■ To do: Extract the complete data exactly as given.

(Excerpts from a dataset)

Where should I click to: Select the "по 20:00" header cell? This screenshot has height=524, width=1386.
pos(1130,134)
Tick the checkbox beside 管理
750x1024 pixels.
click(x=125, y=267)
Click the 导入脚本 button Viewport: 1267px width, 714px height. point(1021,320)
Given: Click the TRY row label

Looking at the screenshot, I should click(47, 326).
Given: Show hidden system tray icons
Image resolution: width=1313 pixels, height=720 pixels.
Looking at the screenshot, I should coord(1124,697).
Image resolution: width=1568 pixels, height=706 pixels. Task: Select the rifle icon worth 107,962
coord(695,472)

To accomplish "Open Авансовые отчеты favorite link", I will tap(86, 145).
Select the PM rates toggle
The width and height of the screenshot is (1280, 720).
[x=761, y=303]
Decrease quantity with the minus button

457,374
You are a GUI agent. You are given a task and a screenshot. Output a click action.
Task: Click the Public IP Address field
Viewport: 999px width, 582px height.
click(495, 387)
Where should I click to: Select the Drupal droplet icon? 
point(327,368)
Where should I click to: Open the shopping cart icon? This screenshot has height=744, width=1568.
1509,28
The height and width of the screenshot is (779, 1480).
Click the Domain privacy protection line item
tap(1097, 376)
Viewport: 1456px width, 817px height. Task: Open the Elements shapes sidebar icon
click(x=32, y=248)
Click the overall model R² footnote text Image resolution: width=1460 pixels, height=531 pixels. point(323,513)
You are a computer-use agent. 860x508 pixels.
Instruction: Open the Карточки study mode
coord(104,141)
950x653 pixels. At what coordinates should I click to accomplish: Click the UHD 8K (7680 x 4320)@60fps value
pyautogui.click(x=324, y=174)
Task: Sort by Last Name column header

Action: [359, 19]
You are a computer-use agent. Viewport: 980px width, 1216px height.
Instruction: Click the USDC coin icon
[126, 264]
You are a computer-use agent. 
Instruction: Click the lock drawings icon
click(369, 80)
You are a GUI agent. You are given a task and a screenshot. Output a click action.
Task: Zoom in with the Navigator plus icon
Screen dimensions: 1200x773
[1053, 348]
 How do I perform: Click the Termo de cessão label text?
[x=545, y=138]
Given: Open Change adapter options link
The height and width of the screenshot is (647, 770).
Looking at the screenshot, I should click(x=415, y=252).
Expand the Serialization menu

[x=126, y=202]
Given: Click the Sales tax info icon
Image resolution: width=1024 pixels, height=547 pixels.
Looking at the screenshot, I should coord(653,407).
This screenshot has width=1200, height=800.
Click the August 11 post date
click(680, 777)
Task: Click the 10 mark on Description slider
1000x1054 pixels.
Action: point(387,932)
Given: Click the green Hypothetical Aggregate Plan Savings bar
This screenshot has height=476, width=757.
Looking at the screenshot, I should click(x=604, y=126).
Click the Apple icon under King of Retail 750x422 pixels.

■ Finished exercise:
Where should I click to: Select the "по 20:00" header cell? This screenshot has height=524, width=1386.
pos(1130,134)
Tick the checkbox beside 管理
750x1024 pixels.
click(x=125, y=267)
Click the 导入脚本 button Viewport: 1267px width, 714px height. point(1021,320)
Given: Click the TRY row label

Looking at the screenshot, I should click(47, 326).
Given: Show hidden system tray icons
Image resolution: width=1313 pixels, height=720 pixels.
Looking at the screenshot, I should coord(1124,697).
Image resolution: width=1568 pixels, height=706 pixels. Task: Select the rifle icon worth 107,962
coord(695,472)

To accomplish "Open Авансовые отчеты favorite link", I will tap(86, 145).
Select the PM rates toggle
The width and height of the screenshot is (1280, 720).
[x=761, y=303]
Decrease quantity with the minus button

457,374
You are a GUI agent. You are given a task and a screenshot. Output a click action.
Task: Click the Public IP Address field
Viewport: 999px width, 582px height.
click(495, 387)
Where should I click to: Select the Drupal droplet icon? 
point(327,368)
Where should I click to: Open the shopping cart icon? This screenshot has height=744, width=1568.
1509,28
The height and width of the screenshot is (779, 1480).
Click the Domain privacy protection line item
tap(1097, 376)
Viewport: 1456px width, 817px height. Task: Open the Elements shapes sidebar icon
click(x=32, y=248)
Click the overall model R² footnote text Image resolution: width=1460 pixels, height=531 pixels. point(323,513)
You are a computer-use agent. 860x508 pixels.
Instruction: Open the Карточки study mode
coord(104,141)
950x653 pixels. At what coordinates should I click to accomplish: Click the UHD 8K (7680 x 4320)@60fps value
pyautogui.click(x=324, y=174)
Task: Sort by Last Name column header

Action: [359, 19]
You are a computer-use agent. Viewport: 980px width, 1216px height.
Instruction: Click the USDC coin icon
[126, 264]
You are a computer-use agent. 
Instruction: Click the lock drawings icon
click(369, 80)
You are a GUI agent. You are given a task and a screenshot. Output a click action.
Task: Zoom in with the Navigator plus icon
Screen dimensions: 1200x773
[1053, 348]
 How do I perform: Click the Termo de cessão label text?
[x=545, y=138]
Given: Open Change adapter options link
The height and width of the screenshot is (647, 770).
Looking at the screenshot, I should click(x=415, y=252).
Expand the Serialization menu

[x=126, y=202]
Given: Click the Sales tax info icon
Image resolution: width=1024 pixels, height=547 pixels.
Looking at the screenshot, I should coord(653,407).
This screenshot has width=1200, height=800.
Click the August 11 post date
click(680, 777)
Task: Click the 10 mark on Description slider
1000x1054 pixels.
Action: point(387,932)
Given: Click the green Hypothetical Aggregate Plan Savings bar
This screenshot has height=476, width=757.
Looking at the screenshot, I should click(x=604, y=126).
Click the Apple icon under King of Retail 750x422 pixels.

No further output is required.